SET TASKS
A: Copy the article on Darvish's pitching word for word, starting with "In 13 starts" and going on through "start? They'll see.".
B: Write the next part of the article on Darvish's pitching, continuing after its last sentence.

Begin EXTRACT

Scouts, managers, teammates and opponents agree Darvish is better this April than he was last season, when he came to the U.S., adjusted to the baseball and the routines and the deeper lineups and won 16 games, had a 3.90 ERA and struck out 221 in 191 1/3 innings. Against the Angels, a single baserunner appeared to be an act of mercy.

"He's coming out of the bullpen knowing what he has working," Rangers manager Ron Washington said. "He's not trying to throw everything he has. What I think we're seeing is the type of pitcher he always was. It just took him half-a-year."

In 13 starts since mid-August, Darvish is 10-3 with a 2.10 ERA. In 90 innings he has 116 strikeouts.

The veteran Pierzynski, new to the Rangers, said he strategizes with Darvish the afternoon of his starts, then again after Darvish warms in the bullpen. And even then the game can go in unforeseen directions. Wednesday was the slider and the fastball. Next start? They'll see.

"I've never been around a guy who has as many pitches and as quality pitches," Pierzynski said. "He has six or seven pitches. Most guys have two or three."

By midway through the third inning here, by which time he'd struck out Mike Trout, Howie Kendrick, Chris Iannetta and Luis Jimenez with sliders, Pierzynski had found his pitch.

"He's got one of those sliders that just stops and makes a right turn," Pierzynski said. "When he's on he's as tough as anybody I've ever seen."

End EXTRACT
Begin SUPPLIED ENTRIES

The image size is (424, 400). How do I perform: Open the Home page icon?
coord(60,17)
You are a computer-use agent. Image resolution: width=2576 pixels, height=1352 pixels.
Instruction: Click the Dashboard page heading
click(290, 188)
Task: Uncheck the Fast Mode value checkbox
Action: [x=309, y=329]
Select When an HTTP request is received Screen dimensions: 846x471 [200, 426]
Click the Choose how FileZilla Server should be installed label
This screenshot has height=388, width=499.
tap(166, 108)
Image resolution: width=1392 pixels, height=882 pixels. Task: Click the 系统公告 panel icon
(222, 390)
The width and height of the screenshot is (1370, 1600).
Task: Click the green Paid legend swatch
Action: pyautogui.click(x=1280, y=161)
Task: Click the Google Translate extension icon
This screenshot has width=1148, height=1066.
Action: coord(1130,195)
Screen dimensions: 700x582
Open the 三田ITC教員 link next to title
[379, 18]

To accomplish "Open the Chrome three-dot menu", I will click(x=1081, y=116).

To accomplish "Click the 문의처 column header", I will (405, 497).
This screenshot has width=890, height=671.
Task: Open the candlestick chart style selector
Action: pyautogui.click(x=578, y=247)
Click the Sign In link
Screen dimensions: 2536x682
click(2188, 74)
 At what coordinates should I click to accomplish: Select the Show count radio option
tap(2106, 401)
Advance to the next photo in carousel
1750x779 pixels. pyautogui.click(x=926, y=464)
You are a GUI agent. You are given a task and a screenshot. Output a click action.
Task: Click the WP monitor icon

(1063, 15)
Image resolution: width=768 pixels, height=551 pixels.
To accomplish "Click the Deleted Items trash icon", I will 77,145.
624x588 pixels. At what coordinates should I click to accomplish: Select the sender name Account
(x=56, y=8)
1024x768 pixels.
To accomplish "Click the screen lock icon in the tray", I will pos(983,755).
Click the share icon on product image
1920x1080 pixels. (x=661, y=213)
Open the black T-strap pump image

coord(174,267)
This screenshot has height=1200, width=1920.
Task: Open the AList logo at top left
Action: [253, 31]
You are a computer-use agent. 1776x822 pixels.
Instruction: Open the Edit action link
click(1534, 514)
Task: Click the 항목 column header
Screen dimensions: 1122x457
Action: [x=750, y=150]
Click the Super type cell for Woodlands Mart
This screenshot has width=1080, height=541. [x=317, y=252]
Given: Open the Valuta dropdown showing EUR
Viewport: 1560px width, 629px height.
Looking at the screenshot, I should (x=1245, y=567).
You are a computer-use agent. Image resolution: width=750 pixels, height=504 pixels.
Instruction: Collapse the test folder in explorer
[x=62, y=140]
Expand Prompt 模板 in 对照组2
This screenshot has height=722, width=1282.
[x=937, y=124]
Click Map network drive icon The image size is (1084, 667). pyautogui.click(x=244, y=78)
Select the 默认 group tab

End SUPPLIED ENTRIES

OUTPUTS FOR THE TASKS
A:
In 13 starts since mid-August, Darvish is 10-3 with a 2.10 ERA. In 90 innings he has 116 strikeouts.

The veteran Pierzynski, new to the Rangers, said he strategizes with Darvish the afternoon of his starts, then again after Darvish warms in the bullpen. And even then the game can go in unforeseen directions. Wednesday was the slider and the fastball. Next start? They'll see.

B:
Darvish said afterward that his second full season with the Rangers has brought greater comfort. Specifically, he said, he knows "how things are run here." He said he's even getting a feel for Pierzynski, who has caught four of his five starts and is regarded as a headstrong catcher.

[Video: Slow start for Angels, Dodgers]

Asked how long it takes a catcher, even one as time-worn as Pierzynski, to sort through his ‐ Darvish's – array of pitches and preferences and moods, Darvish grinned.

"I had a catcher that caught me throughout my career in Japan and I still shook him off many times my last year in Japan," he said. "I'd heard about A.J. I must say he had a pretty bad reputation in my mind. I found on the contrary, he's a good person, a very good catcher and very mature. On the whole, he treats me like a parent treating a child, in a good way. … I felt very comfortable from the beginning."

At 26 years old, 34 starts in, he's actually still in the beginning. That's what's so impressive. He's just now figuring it out. Soon, he'll be the one running things here.